A few years ago, my wife wanted to run a marathon. I smiled and said I would cheer her on from the sidelines because no sane person would really want to run 26.2 miles for pleasure. I thought I was being a good husband.
The first week went by, and it wasn’t too bad. 30 minutes on a weekday or an hour on a Saturday. While she was running on the hard cement, I was enjoying some alone time (aka: Netflixing on my comfy couch).
As her training progressed, the amount of time she was gone gradually started to increase. The 30 minutes on a weekday transformed into an hour and I wouldn’t even see her on Saturdays until late morning or early afternoon. The whole “spending time by myself” thing was getting a little tiring.
One late Saturday morning, as Sara entered the apartment from one her long runs, I mentioned how this whole running thing was taking up her entire life. She simply answered back:
“If you want to spend time with me, you need to run with me. You aren’t helping me achieve what I want.”
So, I started running and here’s what I discovered:
It’s easier to run longer if you have someone by your side. If you’re surrounded by runners, you’re more likely to believe it’s reasonable to run every day.
Surround yourself with people who have the habits you want to have yourself. You’ll rise together.
Scripture is pretty clear.
Relationships transform lives. Those we choose to surround ourselves with will have a direct impact on who we are. Nothing sustains motivation better than belonging to the tribe. It converts a personal quest into a shared one. Previously, you were on your own. Your identity was singular. Now you are not. You are a part of a community that embeds this new identity and help behaviors last over the long run.

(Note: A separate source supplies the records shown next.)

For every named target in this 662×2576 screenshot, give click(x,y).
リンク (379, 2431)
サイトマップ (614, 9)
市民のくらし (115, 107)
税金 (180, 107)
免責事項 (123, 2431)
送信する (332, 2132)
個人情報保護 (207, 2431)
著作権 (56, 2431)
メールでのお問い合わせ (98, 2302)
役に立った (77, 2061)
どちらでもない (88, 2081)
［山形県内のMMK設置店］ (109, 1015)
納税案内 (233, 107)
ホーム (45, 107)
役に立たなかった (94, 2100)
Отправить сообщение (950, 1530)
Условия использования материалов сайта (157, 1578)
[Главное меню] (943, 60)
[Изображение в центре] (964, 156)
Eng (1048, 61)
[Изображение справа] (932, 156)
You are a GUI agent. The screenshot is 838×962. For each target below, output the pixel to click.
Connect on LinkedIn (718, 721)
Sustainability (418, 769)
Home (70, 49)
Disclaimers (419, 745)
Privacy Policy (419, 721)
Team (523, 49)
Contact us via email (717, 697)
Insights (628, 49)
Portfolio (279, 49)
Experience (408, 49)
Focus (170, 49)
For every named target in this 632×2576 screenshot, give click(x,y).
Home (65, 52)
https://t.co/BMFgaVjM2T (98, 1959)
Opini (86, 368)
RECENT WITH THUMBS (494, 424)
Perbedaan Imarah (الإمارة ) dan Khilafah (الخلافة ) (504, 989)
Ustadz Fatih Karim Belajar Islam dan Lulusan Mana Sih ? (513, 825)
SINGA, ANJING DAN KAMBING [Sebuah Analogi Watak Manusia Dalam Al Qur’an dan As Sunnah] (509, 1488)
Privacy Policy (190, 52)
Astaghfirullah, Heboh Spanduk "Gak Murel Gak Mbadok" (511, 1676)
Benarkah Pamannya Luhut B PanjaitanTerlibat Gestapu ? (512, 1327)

Now let’s be clear. Your family and friends do not and should not mimic your same habits. They should, however, support and breathe life into what you want to achieve. So, how can you get your family and friends on board?
- Talk about it.
Sounds simple and clear-cut, but how will they know unless you tell them what you’re thinking?
- Model it.
Lead by example. This is your life, and it shows how much this portion of your life takes priority.
- Ask them to join.
Like I said before, your friends and family don’t and shouldn’t change their habits because you think they should. However, if the practice you’re trying to change is something they could participate in–why not ask them? It’s better together.
Today, may you breathe life into the relationships that surround you. May you realize that good habits are never instant and take thousands of little moments to achieve.